Margaret was one of the few birds anyone could hand-feed. In fact, she HAD to be hand-fed. Her beak was mangled beyond recognition, almost the entire top portion missing from her perfect face. The mutilation occurred when Margaret was only a day old.
People would be tentative at first, concerned Margaret might harm them with what remained of her beak. After an initial grab, they would quickly learn Margaret couldn’t harm them and soon, everyone would want to hand-feed her a slice of grape. She loved those moments.
Margaret died this past week. She lived nine glorious years at Animal Place, and she reveled in every moment.
Margaret was the first turkey poult (baby) I met when I started volunteering here nine years ago. I watched her grow, along with eleven turkey hens rescued from a breeding facility. She would be the only one to make it nine whole years.
Margaret was a mother. When we took in 140 hens, roosters, and chicks from a hoarder in 2010, there were dozens of chicks in need of mamas. One was Aurora, a small puff-headed dynamo with big personality crammed in a tiny form. Aurora initially found it hard to integrate completely into the flock. Sometimes chickens can be jerks. No one would let Aurora up on the perch at night, so she would be left alone on the ground. This did not last long, because Aurora met Margaret. Aurora found a safe, warm place to sleep at night beneath Margaret’s bold, white wings. Margaret would provide haven to any chicken needing it.

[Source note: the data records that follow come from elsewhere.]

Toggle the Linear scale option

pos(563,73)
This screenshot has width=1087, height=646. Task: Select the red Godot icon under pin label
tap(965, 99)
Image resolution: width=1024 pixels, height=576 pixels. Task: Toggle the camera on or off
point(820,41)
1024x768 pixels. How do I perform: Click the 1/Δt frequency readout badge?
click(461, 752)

Margaret was a friend. Last year, we spear-headed the rescue of 4,460 hens from a battery cage egg farm where 50,000 hens had been left to starve. We took in 4,100 and found homes for most. Around 100 became permanent residents at the sanctuary. If a hen needed someone to keep her warm and calm, Margaret was the go-to turkey. She could be best friends with anyone in need, providing safety and protection.
Margaret was bold. Margaret did not let other chickens and turkeys push her around. Despite being smaller and less stable (her toes had been cut off at the farm, leaving her unbalanced), Margaret made sure to lie in the middle of the open stall door so that birds had to go around her to get inside. She wouldn’t move for anyone if she didn’t have to!

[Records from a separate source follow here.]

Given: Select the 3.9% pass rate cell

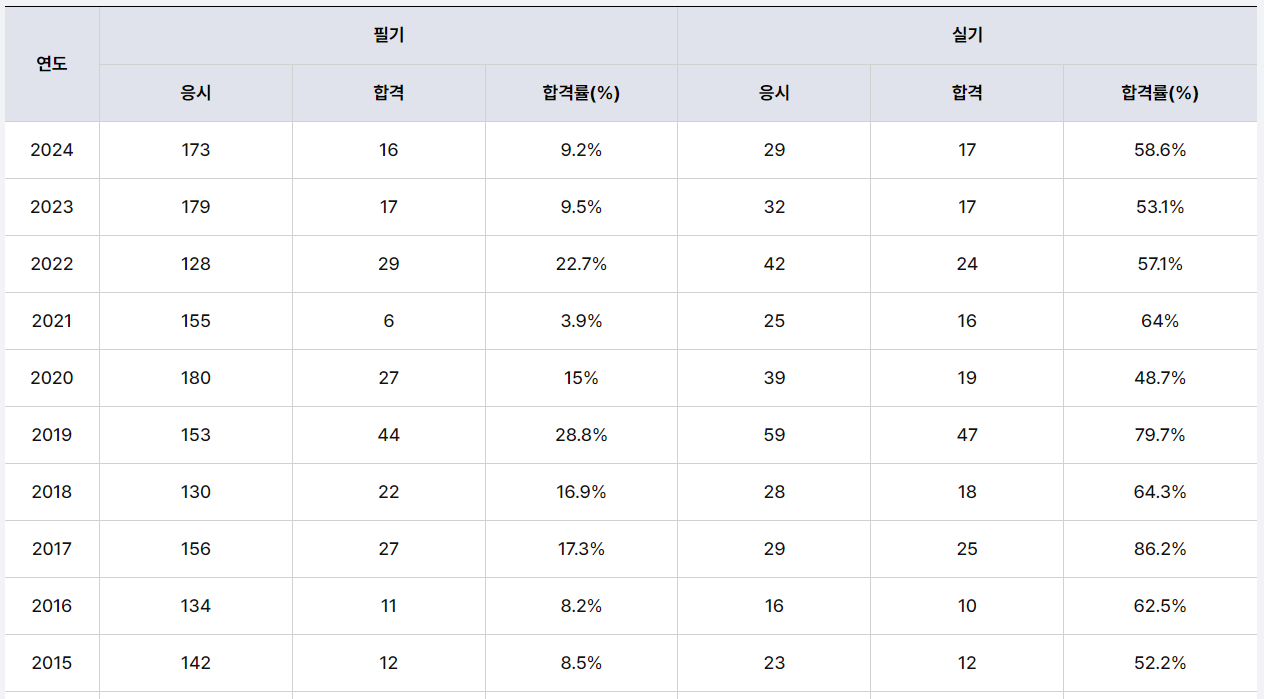Looking at the screenshot, I should 581,321.
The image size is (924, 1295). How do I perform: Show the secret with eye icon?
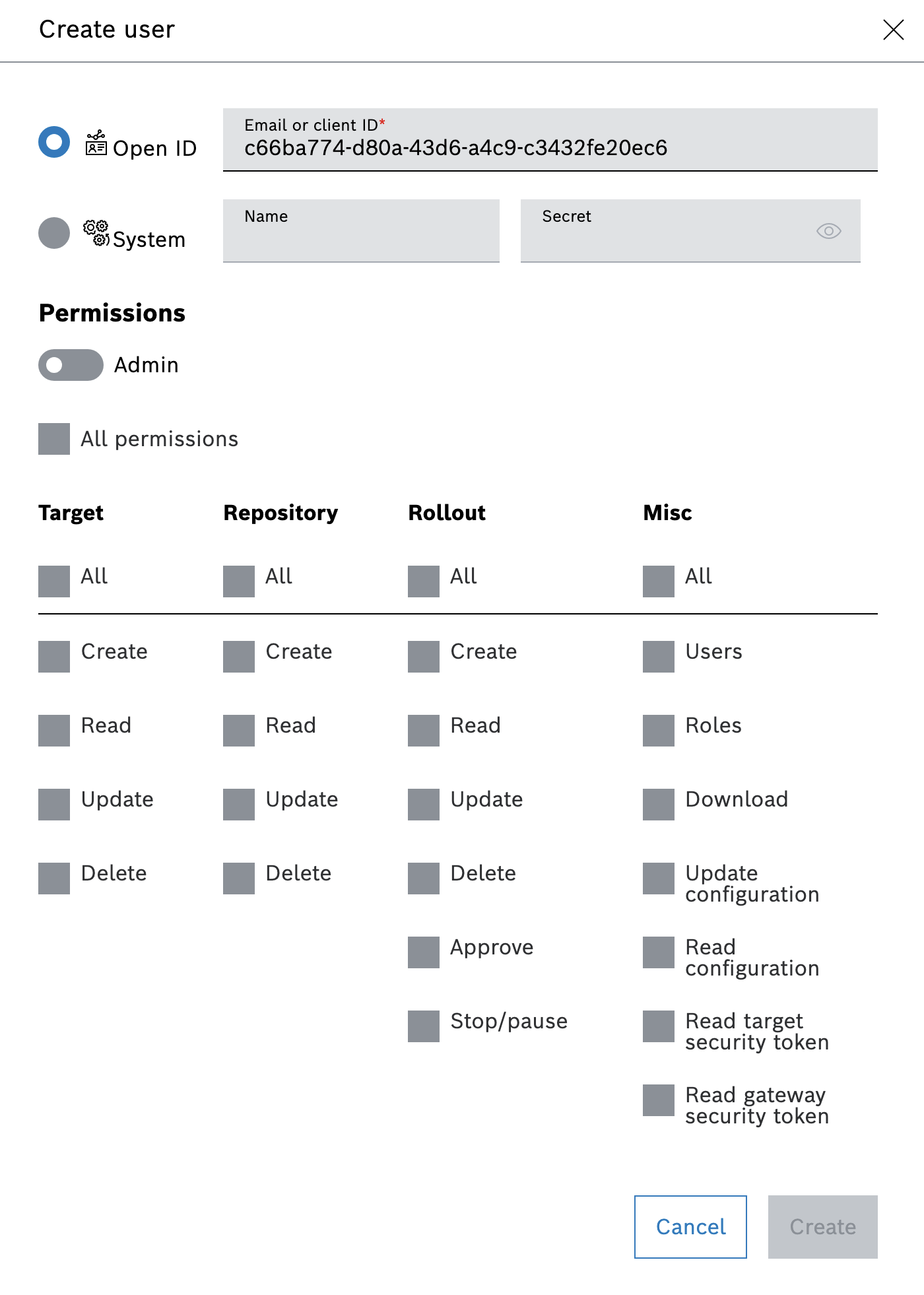[x=828, y=231]
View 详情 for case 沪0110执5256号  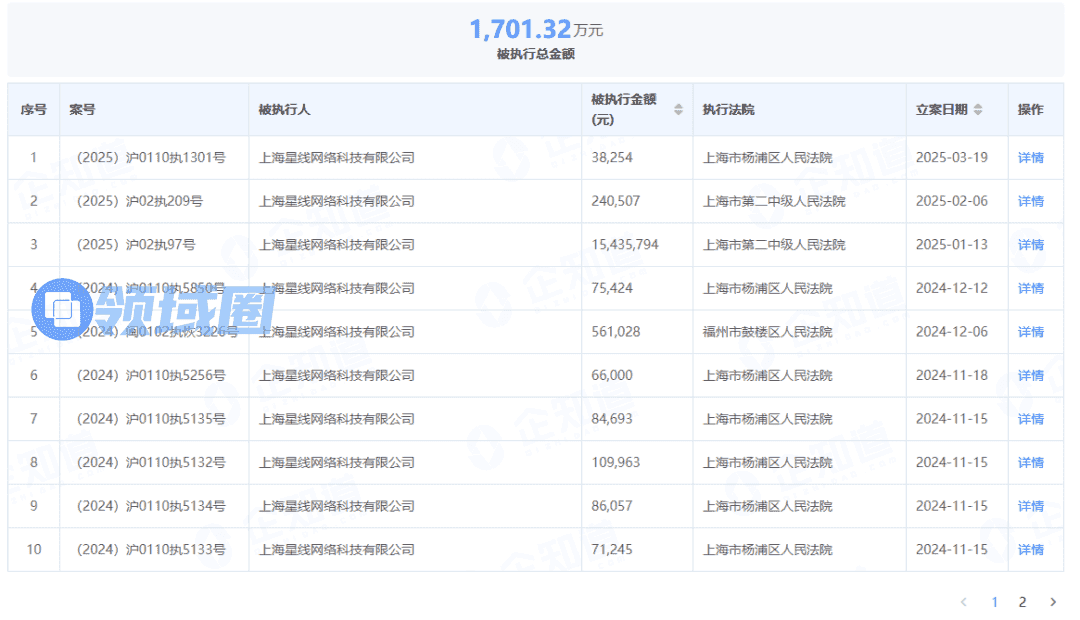point(1030,376)
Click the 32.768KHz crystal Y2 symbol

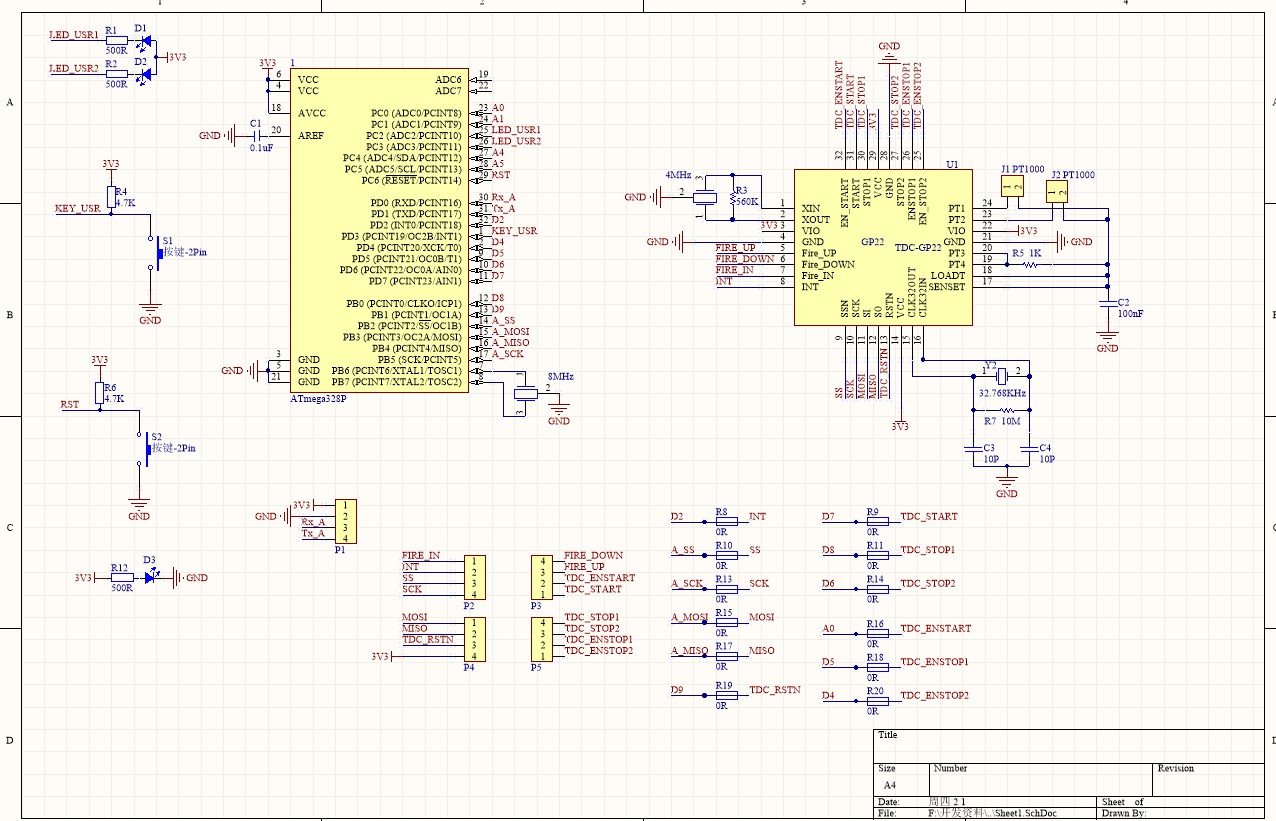pyautogui.click(x=1000, y=375)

Margaret was fond of simple pleasures. Margaret had days when she would preen alongside her human friends, seeking their presence and physical comfort. She would sometimes lift herself up and plop herself down with a sigh in the lap of a beloved caregiver. Other days, she would encourage caregivers to give her extra food or an extra grape, because those were special treats to her.

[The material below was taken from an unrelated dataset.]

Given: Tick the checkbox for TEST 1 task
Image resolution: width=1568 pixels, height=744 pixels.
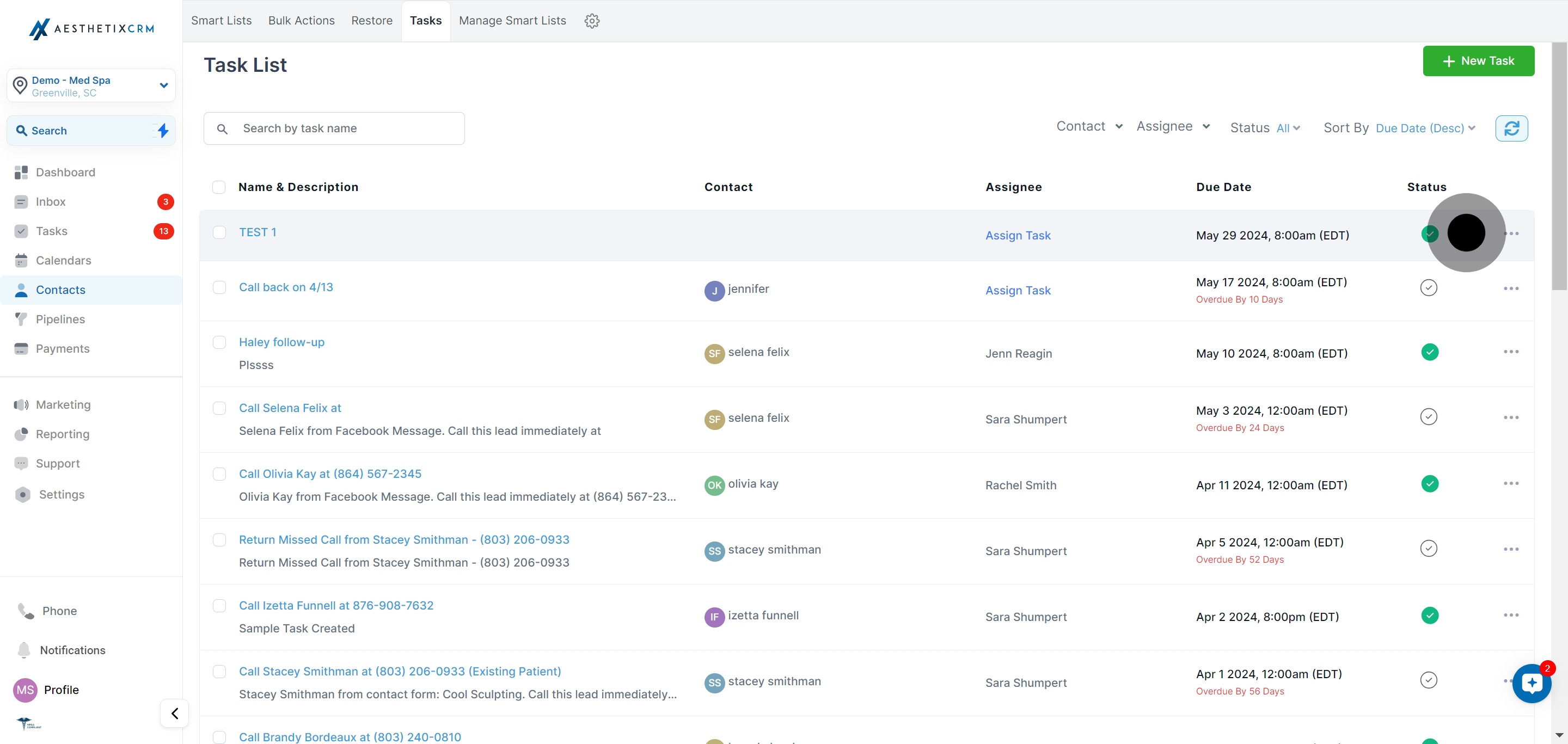Looking at the screenshot, I should (x=219, y=232).

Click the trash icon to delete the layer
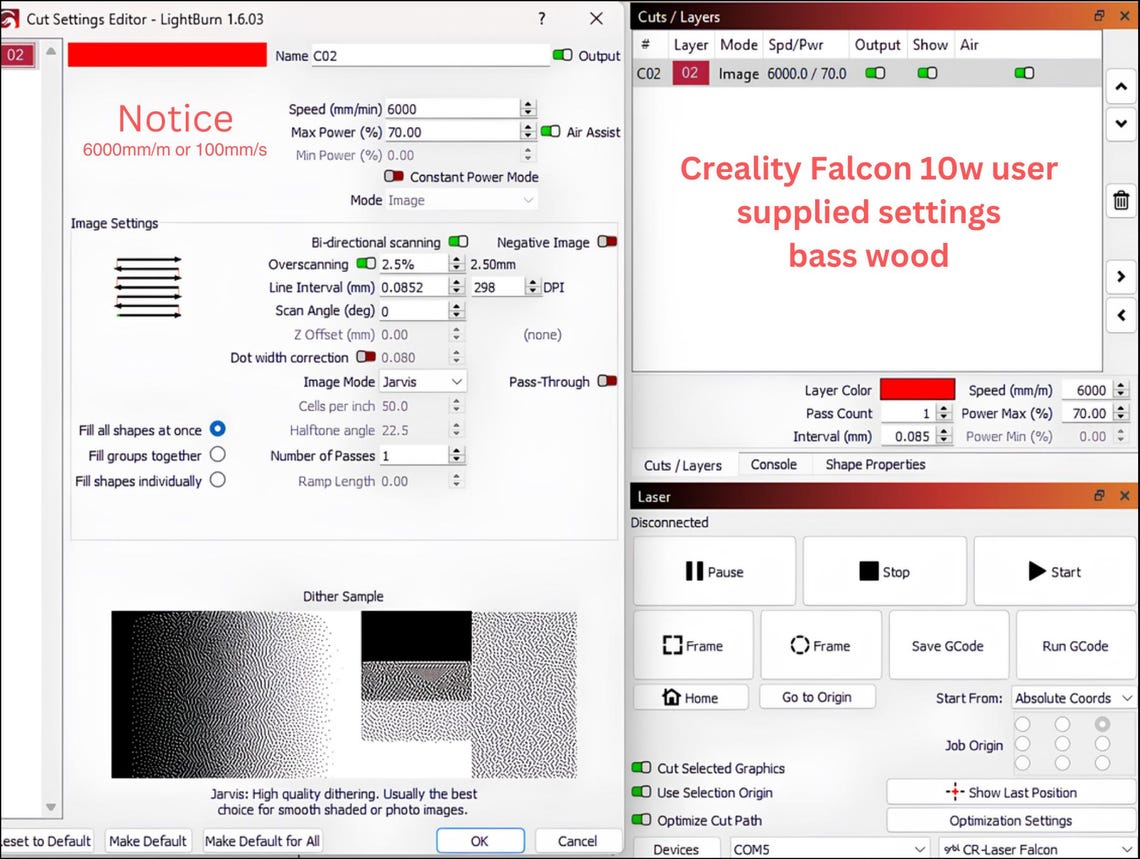coord(1121,200)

Margaret lived a long life for a turkey bred to be slaughtered at 16-weeks-old. She lived 104 months longer than the 277 million turkeys killed each year in the United States alone. And she lived a great life, surrounded by people who adored her and supported by a diverse, beautiful flock of chickens and turkeys.
But damn if it doesn’t hurt that she isn’t here anymore. That her snow-white form won’t be seen sunbathing from the safety of the barn. That people won’t get to feed her grape, slice by slice. Go vegan.